Department of Clinical Sciences, Lund University, Malmö, Sweden.
PLoS One. 2013 Aug 15;8(8):e71846. doi: 10.1371/journal.pone.0071846. eCollection 2013.
We tested whether characteristic changes of the plasma lipidome in individuals with comparable total lipids level associate with future cardiovascular disease (CVD) outcome and whether 23 validated gene variants associated with coronary artery disease (CAD) affect CVD associated lipid species.
Screening of the fasted plasma lipidome was performed by top-down shotgun analysis and lipidome compositions compared between incident CVD cases (n = 211) and controls (n = 216) from the prospective population-based MDC study using logistic regression adjusting for Framingham risk factors. Associations with incident CVD were seen for eight lipid species (0.21≤q≤0.23). Each standard deviation unit higher baseline levels of two lysophosphatidylcholine species (LPC), LPC16∶0 and LPC20∶4, was associated with a decreased risk for CVD (P = 0.024-0.028). Sphingomyelin (SM) 38∶2 was associated with increased odds of CVD (P = 0.057). Five triglyceride (TAG) species were associated with protection (P = 0.031-0.049). LPC16∶0 was negatively correlated with the carotid intima-media thickness (P = 0.010) and with HbA1c (P = 0.012) whereas SM38∶2 was positively correlated with LDL-cholesterol (P = 0.0*10(-6)) and the q-values were good (q≤0.03). The risk allele of 8 CAD-associated gene variants showed significant association with the plasma level of several lipid species. However, the q-values were high for many of the associations (0.015≤q≤0.75). Risk allele carriers of 3 CAD-loci had reduced level of LPC16∶0 and/or LPC 20∶4 (P≤0.056).

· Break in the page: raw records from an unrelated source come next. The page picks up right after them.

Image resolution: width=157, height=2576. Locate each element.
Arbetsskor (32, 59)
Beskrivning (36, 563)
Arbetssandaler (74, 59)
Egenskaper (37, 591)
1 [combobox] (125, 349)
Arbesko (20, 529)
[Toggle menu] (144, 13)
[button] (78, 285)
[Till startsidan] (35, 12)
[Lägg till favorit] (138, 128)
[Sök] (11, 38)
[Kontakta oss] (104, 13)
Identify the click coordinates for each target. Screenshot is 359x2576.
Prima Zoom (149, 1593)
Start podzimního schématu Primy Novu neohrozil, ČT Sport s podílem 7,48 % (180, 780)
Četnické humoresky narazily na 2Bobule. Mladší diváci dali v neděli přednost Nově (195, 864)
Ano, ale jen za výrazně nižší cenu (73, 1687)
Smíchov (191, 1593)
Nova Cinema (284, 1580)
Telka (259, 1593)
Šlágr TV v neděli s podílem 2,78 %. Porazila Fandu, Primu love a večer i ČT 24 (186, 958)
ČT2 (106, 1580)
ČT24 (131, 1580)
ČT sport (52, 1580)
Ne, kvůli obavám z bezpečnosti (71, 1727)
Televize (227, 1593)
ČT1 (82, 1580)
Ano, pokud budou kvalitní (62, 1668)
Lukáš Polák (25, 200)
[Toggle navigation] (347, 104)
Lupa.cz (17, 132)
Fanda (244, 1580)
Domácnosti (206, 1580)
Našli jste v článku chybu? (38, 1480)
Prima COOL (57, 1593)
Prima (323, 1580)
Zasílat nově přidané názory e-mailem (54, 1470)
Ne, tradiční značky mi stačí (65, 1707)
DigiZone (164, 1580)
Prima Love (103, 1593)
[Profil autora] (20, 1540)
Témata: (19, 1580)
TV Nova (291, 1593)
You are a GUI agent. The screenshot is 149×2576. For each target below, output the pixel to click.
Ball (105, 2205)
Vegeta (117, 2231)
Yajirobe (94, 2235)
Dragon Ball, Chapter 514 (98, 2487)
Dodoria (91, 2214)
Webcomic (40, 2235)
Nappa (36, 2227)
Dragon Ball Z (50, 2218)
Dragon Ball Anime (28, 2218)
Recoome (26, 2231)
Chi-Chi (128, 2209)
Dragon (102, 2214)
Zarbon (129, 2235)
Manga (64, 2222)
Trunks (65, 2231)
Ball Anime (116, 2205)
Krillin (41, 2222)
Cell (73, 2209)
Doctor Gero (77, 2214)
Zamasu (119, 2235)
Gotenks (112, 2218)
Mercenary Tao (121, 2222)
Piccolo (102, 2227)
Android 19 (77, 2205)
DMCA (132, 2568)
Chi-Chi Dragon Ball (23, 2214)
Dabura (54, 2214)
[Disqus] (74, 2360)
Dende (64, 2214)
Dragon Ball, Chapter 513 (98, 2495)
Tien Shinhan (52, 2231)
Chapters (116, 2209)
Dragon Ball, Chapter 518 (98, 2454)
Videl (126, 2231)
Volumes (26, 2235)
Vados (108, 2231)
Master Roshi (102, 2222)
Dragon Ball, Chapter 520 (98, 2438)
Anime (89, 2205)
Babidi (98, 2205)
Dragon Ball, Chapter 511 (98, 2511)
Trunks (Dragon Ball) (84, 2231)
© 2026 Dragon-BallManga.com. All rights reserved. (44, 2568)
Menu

Our study suggests that CVD development is preceded by reduced levels of LPC16∶0, LPC20∶4 and some specific TAG species and by increased levels of SM38∶2. It also indicates that certain lipid species are intermediate phenotypes between genetic susceptibility and overt CVD. But it is a preliminary study that awaits replication in a larger population because statistical significance was lost for the associations between lipid species and future cardiovascular events when correcting for multiple testing.
我们检测了具有相似总脂质水平的个体血浆脂质组特征变化是否与未来心血管疾病(CVD)结局相关,以及与冠心病(CAD)相关的 23 个已验证的基因变异是否影响与 CVD 相关的脂质种类。
通过自上而下的 shotgun 分析筛选空腹血浆脂质组,并使用逻辑回归对前瞻性基于人群的 MDC 研究中的 CVD 事件(n=211)和对照组(n=216)进行比较,调整 Framingham 风险因素。有 8 种脂质种类(0.21≤q≤0.23)与 CVD 事件呈正相关。基线水平较高的两种溶血磷脂酰胆碱(LPC),即 LPC16∶0 和 LPC20∶4,每增加一个标准差单位,CVD 风险就会降低(P=0.024-0.028)。鞘磷脂(SM)38∶2 与 CVD 发病风险增加相关(P=0.057)。5 种甘油三酯(TAG)种类与保护作用相关(P=0.031-0.049)。LPC16∶0 与颈动脉内膜中层厚度呈负相关(P=0.010),与 HbA1c 呈负相关(P=0.012),而 SM38∶2 与 LDL-胆固醇呈正相关(P=0.0*10(-6)),q 值较好(q≤0.03)。8 个 CAD 相关基因变异的风险等位基因与几种脂质种类的血浆水平显著相关。然而,许多关联的 q 值较高(0.015≤q≤0.75)。3 个 CAD 基因座的风险等位基因携带者的 LPC16∶0 和/或 LPC20∶4 水平降低(P≤0.056)。
我们的研究表明,CVD 发展之前,LPC16∶0、LPC20∶4 和某些特定的 TAG 种类的水平降低,SM38∶2 的水平升高。它还表明,某些脂质种类是遗传易感性与明显 CVD 之间的中间表型。但这只是一项初步研究,需要在更大的人群中进行复制,因为当对多个检验进行校正时,脂质种类与未来心血管事件之间的关联失去了统计学意义。